[Dataset records]
★ ★ ★ ★ ★ ★ ★

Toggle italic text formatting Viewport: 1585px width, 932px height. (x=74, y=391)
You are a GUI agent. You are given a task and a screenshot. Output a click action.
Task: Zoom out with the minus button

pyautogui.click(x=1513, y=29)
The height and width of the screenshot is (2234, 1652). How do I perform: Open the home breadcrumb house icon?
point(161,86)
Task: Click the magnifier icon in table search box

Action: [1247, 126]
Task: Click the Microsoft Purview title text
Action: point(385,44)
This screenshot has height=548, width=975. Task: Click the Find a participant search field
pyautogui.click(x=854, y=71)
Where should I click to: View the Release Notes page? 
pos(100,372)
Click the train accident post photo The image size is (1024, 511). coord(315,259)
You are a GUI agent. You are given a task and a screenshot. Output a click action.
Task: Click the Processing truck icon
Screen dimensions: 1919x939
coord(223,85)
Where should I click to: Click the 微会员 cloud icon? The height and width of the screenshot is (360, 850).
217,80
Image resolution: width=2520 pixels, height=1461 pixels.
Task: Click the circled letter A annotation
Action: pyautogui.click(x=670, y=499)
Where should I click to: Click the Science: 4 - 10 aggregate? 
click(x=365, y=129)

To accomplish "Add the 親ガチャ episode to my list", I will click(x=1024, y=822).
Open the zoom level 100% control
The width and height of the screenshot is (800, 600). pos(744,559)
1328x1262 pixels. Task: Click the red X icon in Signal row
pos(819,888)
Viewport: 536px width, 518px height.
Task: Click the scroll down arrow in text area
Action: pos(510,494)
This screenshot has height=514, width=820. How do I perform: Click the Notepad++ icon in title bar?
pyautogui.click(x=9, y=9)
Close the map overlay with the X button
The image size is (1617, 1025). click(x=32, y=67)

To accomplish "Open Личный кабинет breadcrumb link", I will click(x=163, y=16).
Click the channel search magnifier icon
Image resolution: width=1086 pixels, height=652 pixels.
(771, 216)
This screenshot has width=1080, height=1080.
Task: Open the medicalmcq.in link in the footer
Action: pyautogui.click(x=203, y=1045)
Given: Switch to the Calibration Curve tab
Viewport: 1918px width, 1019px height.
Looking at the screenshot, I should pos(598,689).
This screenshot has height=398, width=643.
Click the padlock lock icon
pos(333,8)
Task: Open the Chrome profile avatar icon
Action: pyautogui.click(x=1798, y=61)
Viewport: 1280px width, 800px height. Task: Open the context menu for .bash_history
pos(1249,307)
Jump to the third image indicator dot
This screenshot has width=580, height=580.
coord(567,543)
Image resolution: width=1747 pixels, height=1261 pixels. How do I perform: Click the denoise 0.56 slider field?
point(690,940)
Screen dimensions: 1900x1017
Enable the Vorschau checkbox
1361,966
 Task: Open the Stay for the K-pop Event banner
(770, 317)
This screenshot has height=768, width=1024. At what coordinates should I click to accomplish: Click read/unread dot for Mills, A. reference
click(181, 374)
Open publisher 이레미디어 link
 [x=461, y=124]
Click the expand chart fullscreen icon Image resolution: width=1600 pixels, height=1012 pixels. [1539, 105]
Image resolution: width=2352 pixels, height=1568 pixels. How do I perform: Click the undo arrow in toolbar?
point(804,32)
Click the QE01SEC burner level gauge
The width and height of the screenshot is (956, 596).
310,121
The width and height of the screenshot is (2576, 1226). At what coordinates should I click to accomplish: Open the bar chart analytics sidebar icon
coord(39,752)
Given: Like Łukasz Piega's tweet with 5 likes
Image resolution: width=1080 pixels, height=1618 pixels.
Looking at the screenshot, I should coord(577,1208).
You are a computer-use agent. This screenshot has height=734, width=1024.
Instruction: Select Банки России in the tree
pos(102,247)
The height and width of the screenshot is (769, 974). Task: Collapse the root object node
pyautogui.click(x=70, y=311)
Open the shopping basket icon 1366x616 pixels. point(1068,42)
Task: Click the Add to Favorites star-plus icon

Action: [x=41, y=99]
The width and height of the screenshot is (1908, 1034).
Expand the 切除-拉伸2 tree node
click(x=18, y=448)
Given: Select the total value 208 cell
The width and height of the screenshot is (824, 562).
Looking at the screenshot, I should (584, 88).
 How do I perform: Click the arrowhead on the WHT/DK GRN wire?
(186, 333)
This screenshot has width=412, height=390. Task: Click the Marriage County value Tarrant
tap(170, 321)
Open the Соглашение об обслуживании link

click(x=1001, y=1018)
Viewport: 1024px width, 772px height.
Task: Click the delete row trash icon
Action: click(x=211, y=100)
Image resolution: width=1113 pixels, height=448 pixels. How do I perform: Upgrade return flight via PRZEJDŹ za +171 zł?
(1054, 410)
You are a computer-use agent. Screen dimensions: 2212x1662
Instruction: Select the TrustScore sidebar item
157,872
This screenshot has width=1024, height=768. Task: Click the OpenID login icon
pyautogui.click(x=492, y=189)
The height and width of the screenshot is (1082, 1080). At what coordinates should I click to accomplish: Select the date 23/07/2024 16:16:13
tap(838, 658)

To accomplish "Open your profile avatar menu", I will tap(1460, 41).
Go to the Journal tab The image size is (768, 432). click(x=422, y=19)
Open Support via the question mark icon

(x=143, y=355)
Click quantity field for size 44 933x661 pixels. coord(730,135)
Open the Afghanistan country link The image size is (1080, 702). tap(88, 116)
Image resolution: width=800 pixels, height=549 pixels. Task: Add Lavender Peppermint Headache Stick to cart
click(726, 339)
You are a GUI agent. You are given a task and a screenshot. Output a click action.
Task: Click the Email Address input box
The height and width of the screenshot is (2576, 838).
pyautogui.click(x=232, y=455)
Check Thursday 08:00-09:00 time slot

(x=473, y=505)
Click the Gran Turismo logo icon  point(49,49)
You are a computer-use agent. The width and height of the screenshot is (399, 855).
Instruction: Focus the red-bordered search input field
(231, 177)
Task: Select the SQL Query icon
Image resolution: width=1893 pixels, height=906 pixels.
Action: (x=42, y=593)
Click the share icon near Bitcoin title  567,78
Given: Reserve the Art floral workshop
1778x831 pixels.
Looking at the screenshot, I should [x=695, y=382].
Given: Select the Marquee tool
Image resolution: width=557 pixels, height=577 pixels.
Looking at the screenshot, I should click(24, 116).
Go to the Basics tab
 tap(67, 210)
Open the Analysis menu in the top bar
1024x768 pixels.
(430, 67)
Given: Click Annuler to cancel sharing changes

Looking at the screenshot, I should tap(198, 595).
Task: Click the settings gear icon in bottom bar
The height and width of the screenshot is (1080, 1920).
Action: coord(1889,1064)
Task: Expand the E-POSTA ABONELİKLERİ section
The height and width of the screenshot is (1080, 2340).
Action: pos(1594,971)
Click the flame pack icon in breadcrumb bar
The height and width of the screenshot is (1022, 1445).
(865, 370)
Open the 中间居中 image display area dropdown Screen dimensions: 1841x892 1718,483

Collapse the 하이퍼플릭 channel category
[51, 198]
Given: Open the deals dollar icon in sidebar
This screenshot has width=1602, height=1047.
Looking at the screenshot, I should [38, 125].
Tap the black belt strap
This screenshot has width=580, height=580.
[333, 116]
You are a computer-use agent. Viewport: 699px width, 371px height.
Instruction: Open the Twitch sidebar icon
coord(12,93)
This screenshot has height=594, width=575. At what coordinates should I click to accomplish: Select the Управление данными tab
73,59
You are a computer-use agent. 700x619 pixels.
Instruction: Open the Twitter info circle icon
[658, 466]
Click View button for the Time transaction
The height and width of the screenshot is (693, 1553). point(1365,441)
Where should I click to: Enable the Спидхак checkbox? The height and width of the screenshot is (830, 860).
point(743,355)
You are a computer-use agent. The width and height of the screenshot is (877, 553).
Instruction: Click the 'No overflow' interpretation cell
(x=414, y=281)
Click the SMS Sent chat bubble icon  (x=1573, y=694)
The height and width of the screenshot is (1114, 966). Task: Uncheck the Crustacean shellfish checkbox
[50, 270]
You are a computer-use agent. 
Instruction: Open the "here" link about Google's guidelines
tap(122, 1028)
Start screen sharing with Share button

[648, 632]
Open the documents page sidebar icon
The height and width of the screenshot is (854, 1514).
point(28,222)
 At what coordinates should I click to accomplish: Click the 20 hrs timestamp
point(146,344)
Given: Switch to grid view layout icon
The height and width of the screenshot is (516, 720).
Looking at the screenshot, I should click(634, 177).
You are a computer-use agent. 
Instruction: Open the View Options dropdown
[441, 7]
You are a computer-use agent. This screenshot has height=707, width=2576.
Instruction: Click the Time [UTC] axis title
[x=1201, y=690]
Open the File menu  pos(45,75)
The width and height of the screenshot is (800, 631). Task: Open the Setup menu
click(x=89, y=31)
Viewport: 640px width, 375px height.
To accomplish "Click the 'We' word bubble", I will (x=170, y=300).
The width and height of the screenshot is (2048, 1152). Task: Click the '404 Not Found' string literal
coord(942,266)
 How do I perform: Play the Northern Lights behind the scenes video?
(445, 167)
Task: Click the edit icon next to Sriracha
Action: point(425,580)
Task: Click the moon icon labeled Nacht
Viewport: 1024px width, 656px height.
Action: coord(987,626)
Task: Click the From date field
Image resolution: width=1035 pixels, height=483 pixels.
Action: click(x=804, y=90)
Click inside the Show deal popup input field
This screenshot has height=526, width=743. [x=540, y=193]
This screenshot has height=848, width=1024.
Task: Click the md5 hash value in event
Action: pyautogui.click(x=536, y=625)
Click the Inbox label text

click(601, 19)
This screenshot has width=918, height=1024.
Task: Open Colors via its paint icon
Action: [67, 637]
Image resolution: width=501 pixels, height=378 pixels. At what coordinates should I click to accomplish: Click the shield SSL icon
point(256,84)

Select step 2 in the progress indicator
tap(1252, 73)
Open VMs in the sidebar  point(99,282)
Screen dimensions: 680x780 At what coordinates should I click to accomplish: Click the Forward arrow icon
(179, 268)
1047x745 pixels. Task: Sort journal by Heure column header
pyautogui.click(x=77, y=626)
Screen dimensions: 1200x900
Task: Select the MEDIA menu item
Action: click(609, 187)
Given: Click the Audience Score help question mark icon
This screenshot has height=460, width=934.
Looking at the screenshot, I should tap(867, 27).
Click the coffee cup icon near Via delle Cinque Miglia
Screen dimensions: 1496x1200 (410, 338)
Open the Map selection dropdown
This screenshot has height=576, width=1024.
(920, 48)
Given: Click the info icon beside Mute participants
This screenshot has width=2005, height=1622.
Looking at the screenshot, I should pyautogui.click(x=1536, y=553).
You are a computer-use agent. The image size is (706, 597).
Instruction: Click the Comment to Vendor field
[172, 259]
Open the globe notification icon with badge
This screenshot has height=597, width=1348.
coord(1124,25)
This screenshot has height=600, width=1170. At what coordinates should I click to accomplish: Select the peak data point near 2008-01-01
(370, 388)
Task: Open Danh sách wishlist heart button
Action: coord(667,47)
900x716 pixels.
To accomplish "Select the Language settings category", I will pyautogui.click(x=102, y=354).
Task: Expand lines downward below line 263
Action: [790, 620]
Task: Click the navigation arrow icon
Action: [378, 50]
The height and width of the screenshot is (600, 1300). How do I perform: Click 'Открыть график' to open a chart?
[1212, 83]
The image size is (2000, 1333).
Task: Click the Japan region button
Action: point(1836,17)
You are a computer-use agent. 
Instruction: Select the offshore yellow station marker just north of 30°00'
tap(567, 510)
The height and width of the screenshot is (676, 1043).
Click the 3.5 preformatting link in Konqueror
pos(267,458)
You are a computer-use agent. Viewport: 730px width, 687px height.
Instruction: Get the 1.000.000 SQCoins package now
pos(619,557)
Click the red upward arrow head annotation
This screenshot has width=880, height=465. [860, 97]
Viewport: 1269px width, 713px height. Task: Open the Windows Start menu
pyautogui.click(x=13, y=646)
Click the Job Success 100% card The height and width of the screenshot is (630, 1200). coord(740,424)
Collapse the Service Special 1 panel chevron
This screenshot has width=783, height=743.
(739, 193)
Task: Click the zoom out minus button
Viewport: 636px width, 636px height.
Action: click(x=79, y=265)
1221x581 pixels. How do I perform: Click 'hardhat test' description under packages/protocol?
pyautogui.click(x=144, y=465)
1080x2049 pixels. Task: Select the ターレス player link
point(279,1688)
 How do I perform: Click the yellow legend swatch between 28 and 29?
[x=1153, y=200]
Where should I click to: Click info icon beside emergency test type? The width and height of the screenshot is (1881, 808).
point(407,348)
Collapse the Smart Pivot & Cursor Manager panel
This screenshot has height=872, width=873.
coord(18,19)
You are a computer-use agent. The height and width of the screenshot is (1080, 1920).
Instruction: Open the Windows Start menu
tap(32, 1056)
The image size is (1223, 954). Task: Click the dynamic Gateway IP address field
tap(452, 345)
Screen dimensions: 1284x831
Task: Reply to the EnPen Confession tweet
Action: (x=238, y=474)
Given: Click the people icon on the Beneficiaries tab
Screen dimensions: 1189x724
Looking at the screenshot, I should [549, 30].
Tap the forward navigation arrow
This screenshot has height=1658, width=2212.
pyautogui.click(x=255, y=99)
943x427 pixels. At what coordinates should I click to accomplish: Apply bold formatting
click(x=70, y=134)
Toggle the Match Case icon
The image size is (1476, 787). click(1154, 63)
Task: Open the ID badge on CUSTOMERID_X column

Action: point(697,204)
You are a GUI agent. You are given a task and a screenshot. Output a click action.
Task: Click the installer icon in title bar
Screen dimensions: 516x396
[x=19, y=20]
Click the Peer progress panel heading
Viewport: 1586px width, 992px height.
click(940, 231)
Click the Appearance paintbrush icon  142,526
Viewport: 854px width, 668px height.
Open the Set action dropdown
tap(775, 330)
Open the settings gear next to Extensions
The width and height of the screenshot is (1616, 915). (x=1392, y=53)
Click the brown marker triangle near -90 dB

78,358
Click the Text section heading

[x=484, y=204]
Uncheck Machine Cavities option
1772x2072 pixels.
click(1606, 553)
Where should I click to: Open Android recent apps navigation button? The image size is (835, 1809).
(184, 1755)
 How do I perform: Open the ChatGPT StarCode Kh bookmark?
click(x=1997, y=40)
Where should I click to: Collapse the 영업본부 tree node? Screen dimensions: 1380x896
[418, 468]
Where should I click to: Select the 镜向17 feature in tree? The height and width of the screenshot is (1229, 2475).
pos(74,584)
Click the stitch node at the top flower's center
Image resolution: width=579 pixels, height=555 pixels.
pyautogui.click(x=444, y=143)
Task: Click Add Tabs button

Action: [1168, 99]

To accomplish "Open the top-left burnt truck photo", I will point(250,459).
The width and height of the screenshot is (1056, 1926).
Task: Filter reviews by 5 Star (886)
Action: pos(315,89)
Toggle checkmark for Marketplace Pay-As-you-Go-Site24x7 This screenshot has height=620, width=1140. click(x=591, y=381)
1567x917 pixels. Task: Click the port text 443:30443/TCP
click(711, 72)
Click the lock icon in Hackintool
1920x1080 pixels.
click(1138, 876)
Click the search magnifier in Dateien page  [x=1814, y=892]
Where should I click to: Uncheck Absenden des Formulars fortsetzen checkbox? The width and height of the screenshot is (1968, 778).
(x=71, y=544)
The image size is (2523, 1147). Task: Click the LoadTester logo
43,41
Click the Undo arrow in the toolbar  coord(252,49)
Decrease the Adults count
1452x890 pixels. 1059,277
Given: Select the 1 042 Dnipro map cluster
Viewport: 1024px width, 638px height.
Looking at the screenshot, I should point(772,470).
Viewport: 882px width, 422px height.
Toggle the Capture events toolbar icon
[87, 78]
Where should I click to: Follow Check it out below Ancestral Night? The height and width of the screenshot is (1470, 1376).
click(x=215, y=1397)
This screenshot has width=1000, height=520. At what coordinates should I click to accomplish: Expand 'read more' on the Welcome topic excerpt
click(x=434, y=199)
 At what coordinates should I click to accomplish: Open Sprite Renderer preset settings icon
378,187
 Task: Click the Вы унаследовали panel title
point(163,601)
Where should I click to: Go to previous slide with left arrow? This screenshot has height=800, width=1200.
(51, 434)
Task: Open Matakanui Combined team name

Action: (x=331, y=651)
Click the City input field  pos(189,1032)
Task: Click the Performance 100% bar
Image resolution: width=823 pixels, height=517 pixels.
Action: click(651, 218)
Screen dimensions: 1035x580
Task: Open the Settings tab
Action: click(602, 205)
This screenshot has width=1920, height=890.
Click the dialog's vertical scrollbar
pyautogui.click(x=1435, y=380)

★ ★ ★ ★ ★ ★ ★

## [What the exercise asks]
Copy out word for word the lines starting with the line that contains "Task: Click the From date field" and going on through the line that contains "Action: click(x=804, y=90)", nothing more.

## [Output for this task]
Task: Click the From date field
Image resolution: width=1035 pixels, height=483 pixels.
Action: click(x=804, y=90)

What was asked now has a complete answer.